* Begin *

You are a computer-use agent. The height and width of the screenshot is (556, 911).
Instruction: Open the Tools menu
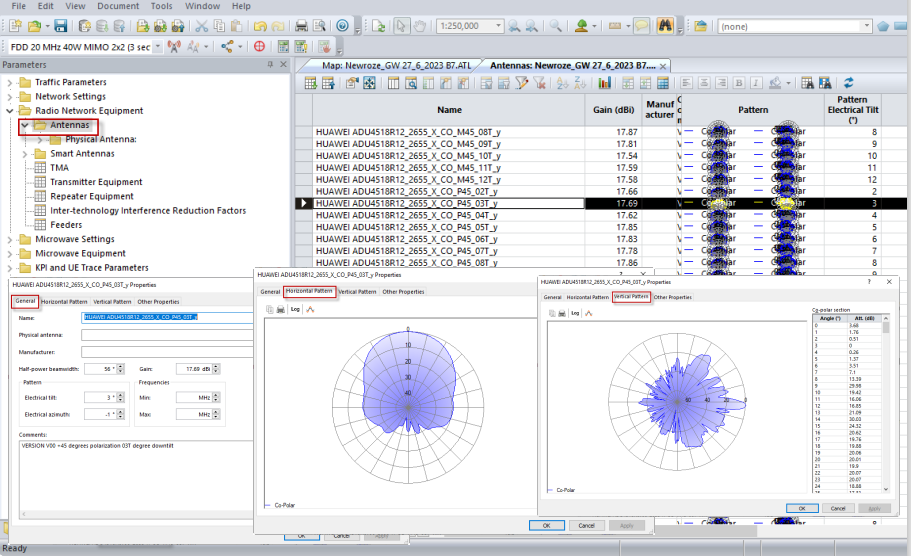pyautogui.click(x=161, y=6)
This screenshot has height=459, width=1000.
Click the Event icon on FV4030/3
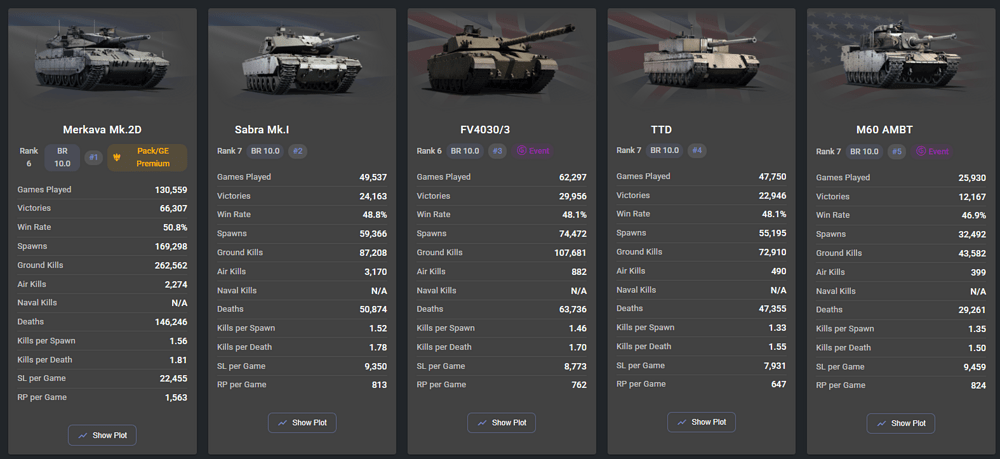click(x=522, y=151)
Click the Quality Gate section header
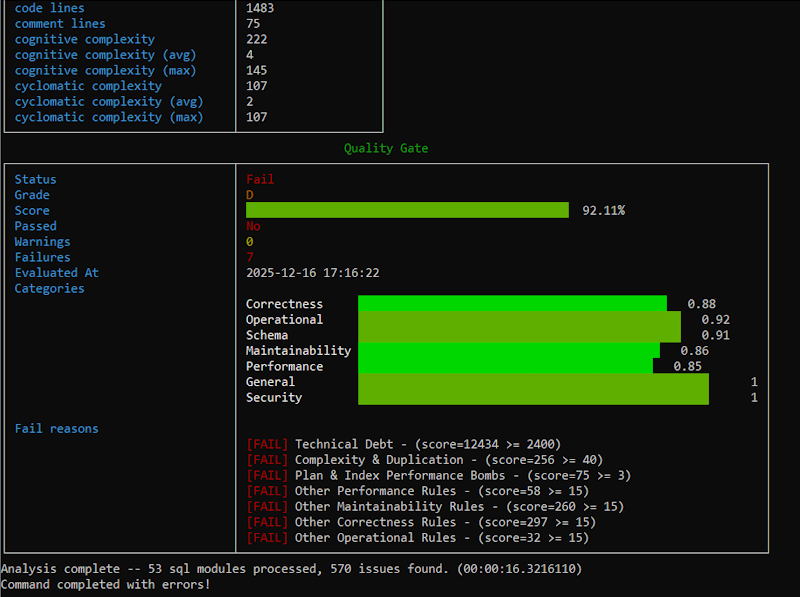Image resolution: width=800 pixels, height=597 pixels. (386, 147)
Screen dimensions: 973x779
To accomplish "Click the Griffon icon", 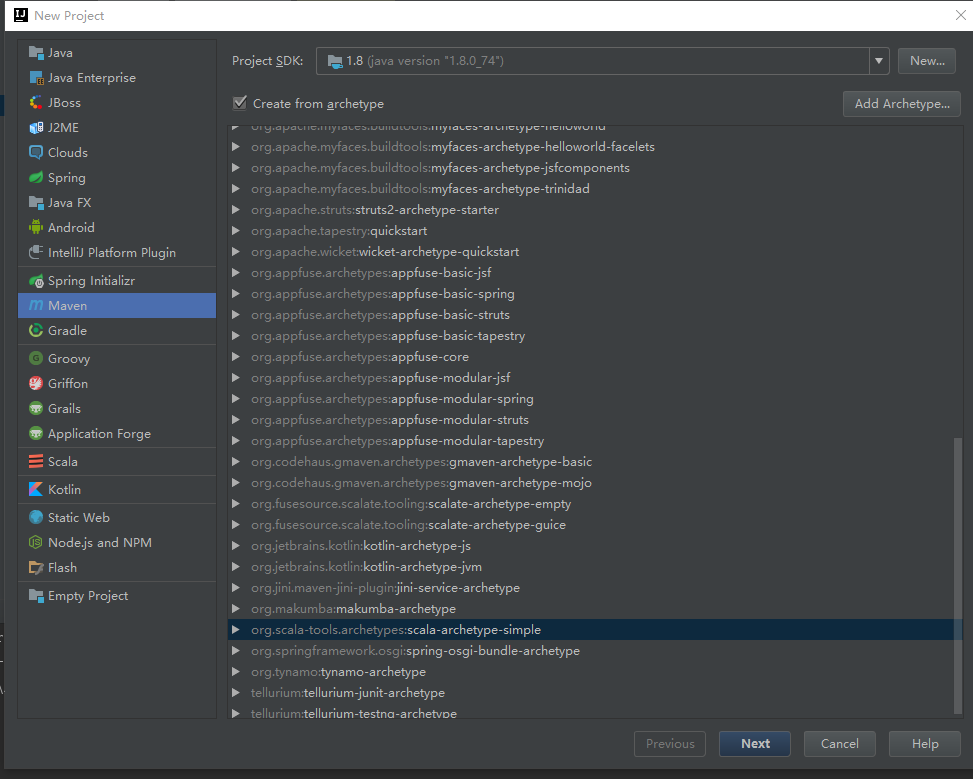I will tap(36, 384).
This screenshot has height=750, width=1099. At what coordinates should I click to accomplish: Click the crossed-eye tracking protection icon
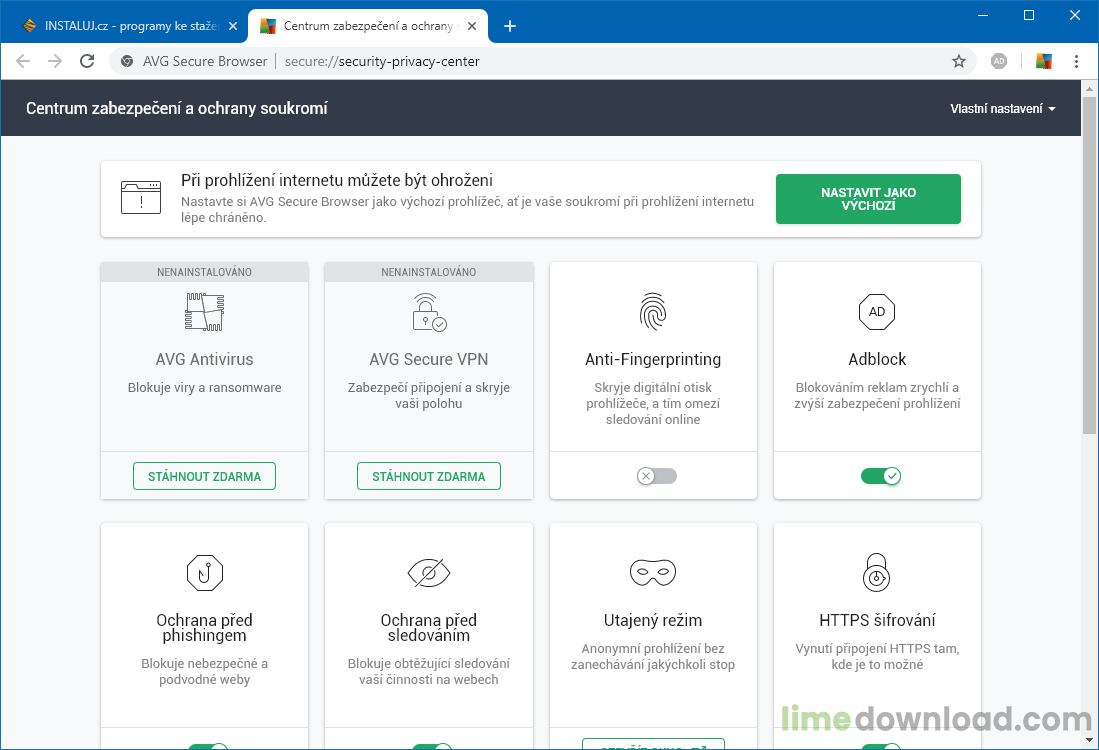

* End *

PROBLEM DETAILS: Reproduce the stretch of entries from the start through the line containing "click(x=522, y=151)", replacing "screenshot" with "screen capture" and leaving everything else unchanged. Leave the pictures out of your answer.

EXERCISE RESULT:
You are a computer-use agent. The height and width of the screen capture is (556, 911).
Instruction: Open the Tools menu
pyautogui.click(x=161, y=6)
This screen capture has height=459, width=1000.
Click the Event icon on FV4030/3
click(x=522, y=151)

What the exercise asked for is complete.